++++ TASK INPUTS ++++

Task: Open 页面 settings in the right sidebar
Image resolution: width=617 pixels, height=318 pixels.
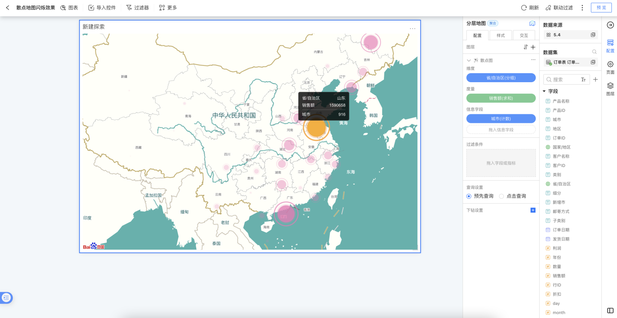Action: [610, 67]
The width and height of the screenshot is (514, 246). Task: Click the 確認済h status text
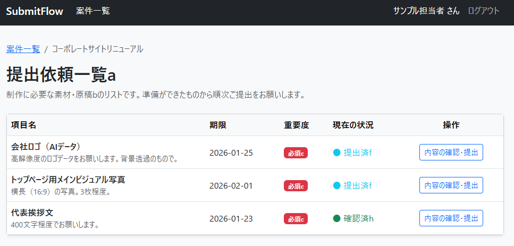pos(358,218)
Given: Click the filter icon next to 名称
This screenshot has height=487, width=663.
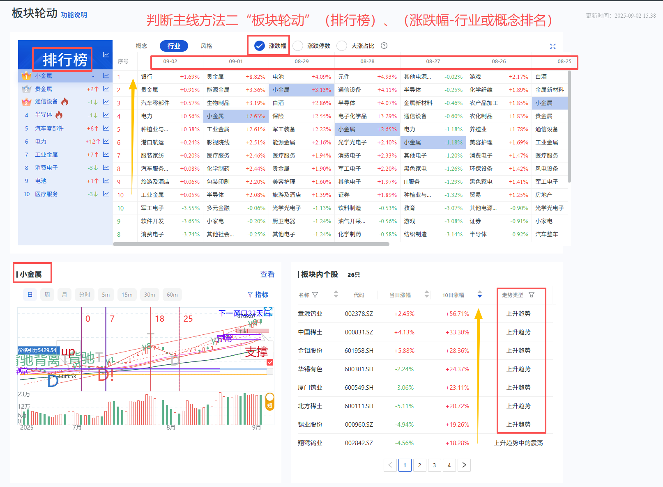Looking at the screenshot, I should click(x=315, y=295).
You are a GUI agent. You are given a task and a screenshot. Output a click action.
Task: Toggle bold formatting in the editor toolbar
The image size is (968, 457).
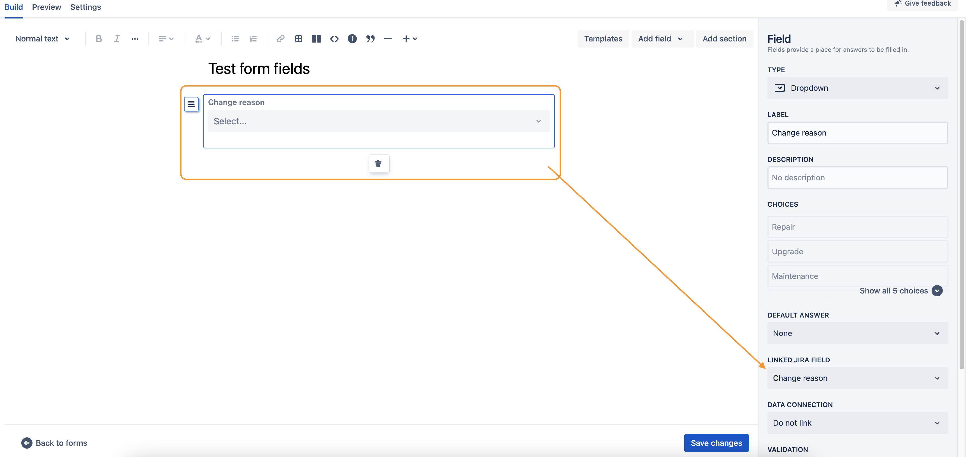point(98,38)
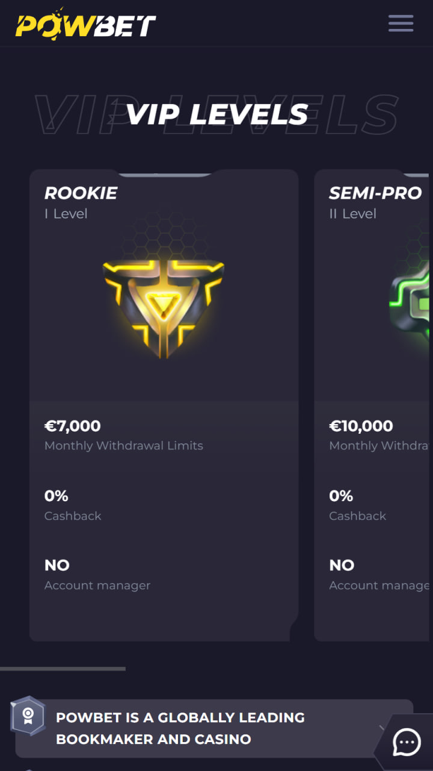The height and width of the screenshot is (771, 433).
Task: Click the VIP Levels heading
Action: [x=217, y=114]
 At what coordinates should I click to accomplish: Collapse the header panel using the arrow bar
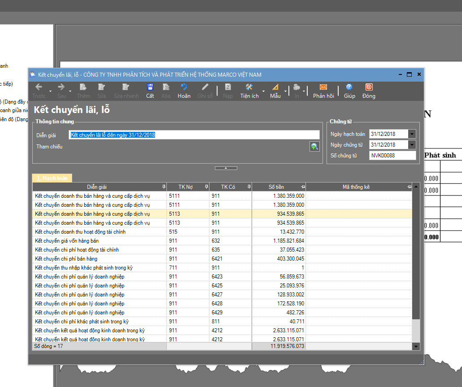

++++
++++ TASK INPUTS ++++

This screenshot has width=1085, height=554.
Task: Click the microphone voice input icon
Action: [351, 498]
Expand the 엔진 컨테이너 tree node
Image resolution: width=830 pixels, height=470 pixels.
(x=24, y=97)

++++

→ PROBLEM REQUIREMENTS
Output as a JSON list of strings the lines starting with the line containing "Task: Open 页面 settings in the right sidebar" and continuing through the line containing "Looking at the", one string per line with blank lines omitted. Leave the pictures out of the answer.

→ EXERCISE ANSWER
[
  "Task: Open 页面 settings in the right sidebar",
  "Image resolution: width=617 pixels, height=318 pixels.",
  "Action: [610, 67]",
  "The width and height of the screenshot is (514, 246). Task: Click the 確認済h status text",
  "pos(358,218)",
  "Given: Click the filter icon next to 名称",
  "This screenshot has height=487, width=663.",
  "Looking at the screenshot, I should click(x=315, y=295)."
]